CZEGO UCZY NAS OLIMPIADA…

To oczywiste – żeby wygrać olimpijskie potyczki, trzeba się ciężko napracować. Potrzebny jest wielomiesięczny profesjonalny trening, systematyczność, pokonywanie bólu, zniechęcenia, wsparcie trenerów, fizjoterapeutów, dietetyków, lekarzy, psychologów, a także bliskich osób.

Zapewne to wszystko nie zagwarantuje jednak sukcesu. Sama znakomita wydolność wytrenowanego ciała nawet w połączeniu z wysokim ilorazem inteligencji nie gwarantują wcale mistrzostwa.

Zaraz po zwycięskim wyścigu po złoty medal nasza wioślarka Magdalena Fularczyk-Kozłowska w dużych emocjach, śmiejąc się i płacząc jednocześnie, powiedziała coś takiego – Nie jesteśmy duże, nie jesteśmy silne, ale mamy wielkie serca do walki… Jej partnerka Natalia Madej stwierdziła, że obie wiedziały, że to złoto jest dla nich.

I myślę, że to jest właśnie istota skutecznego działania. Zdobycie złotego medalu jest nie tylko pochodną znakomitych parametrów ciała, które są wynikiem systematycznych, profesjonalnych treningów. Złoty medal zdobywają ci, którzy uwierzą, że jest on dla nich.

Postawa – mogę, chcę, pragnę, zdobędę, osiągnę, to jest dla mnie!  Determinacja i odwaga!

Nie wystarczy marzyć. Nie wystarczy ciężko pracować. Trzeba walczyć i w końcu uwierzyć, a nawet nabrać pewności – to jest dla mnie, to jest moja droga, to się nie może nie udać.

Nie dotyczy to jedynie sportu.

Niech w nadchodzącym roku szkolnym taka postawa stanie się naszą normą.

Mamy dobre wzorce.

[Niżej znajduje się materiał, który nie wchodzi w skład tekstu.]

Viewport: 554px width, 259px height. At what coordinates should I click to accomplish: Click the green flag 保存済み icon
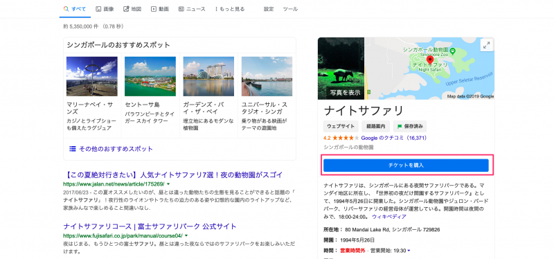[x=400, y=127]
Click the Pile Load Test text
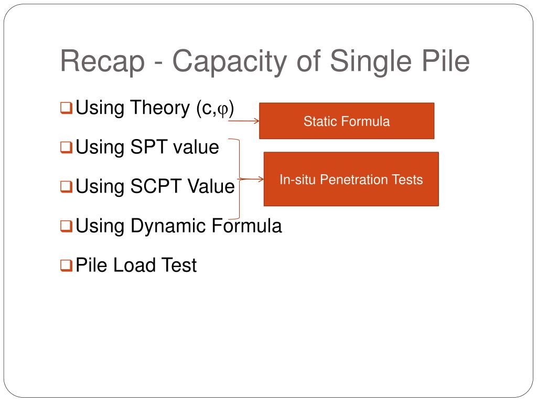The image size is (537, 403). coord(136,265)
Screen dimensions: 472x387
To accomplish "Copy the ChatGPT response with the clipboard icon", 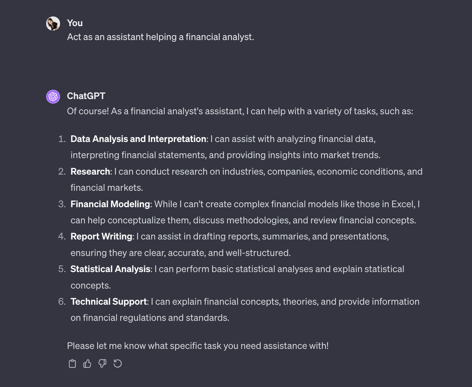I will pos(72,364).
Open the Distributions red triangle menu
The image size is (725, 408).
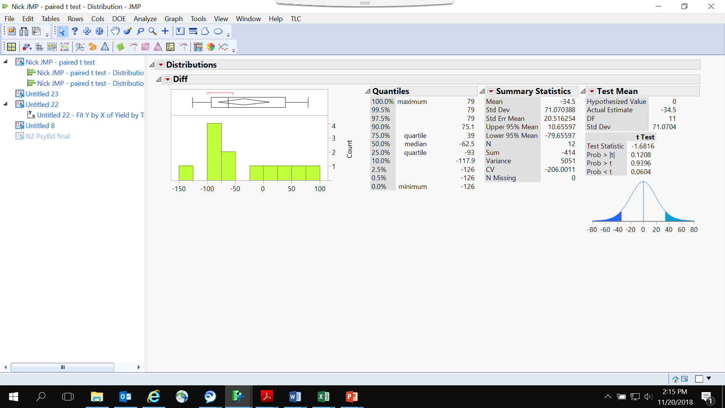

Nauczycieli – mistrzów, którzy odciskają trwałe piętno na osobowościach uczniów. Ich „złotym medalem” są sytuacje, gdy uczeń bał się matematyki, a teraz opowiada o ciekawych zadaniach na maturze, gdy nie umiał ubrać myśli w słowa, a teraz samodzielnie napisał dobry esej, gdy zżerała go trema podczas prezentacji, a teraz z radością publicznie prezentuje wyniki samodzielnych badań. Żeby osiągnąć taki efekt, nie wystarczy systematycznie ciężko pracować, przygotowując konspekty lekcji i sprawdzając uczniowskie zadania. Trzeba jeszcze wyzwolić pozytywne emocje – swoje i ucznia, mieć wewnętrzne przekonanie – dziś ma jeszcze trudność, ale jutro „załapie”, to się musi udać. To przeświadczenie, że mam moc wspólnego z uczniem przełamywania wewnętrznych jego i swoich barier! Ta radosna energia zwycięzcy –  pazur walki o sukces ucznia! To jest mistrzowski rys zawodu nauczyciela!

Mamy też dobre uczniowskie wzorce. Młode osoby, które – tak jak w tym roku Julia – dostały się na wszystkie wybrane uczelnie z Oxfordem włącznie. Które, nawet gdy było im ciężko, nie poddawały się, otwarcie szukały pomocy w nauczycielach, rodzicach, psychologu, kolegach. Ta otwartość komunikacji, aktywność, dialog z innymi ludźmi, współpraca są warunkiem koniecznym, by prezentować waleczną postawę zwycięzcy i osiągnąć sukces.

Oxford, Stanford, czy też MISH na UW naprawdę są dla ludzi. Trzeba tylko wykorzystać w pełni czas szkoły, rozpoznać swoje pragnienia naukowo-zawodowe i uwierzyć, że cel jest osiągalny.

Tego życzę naszym uczniom i nauczycielom w nowym roku szkolnym. A tymczasem – wielu emocji podczas oglądania olimpijskich zmagań!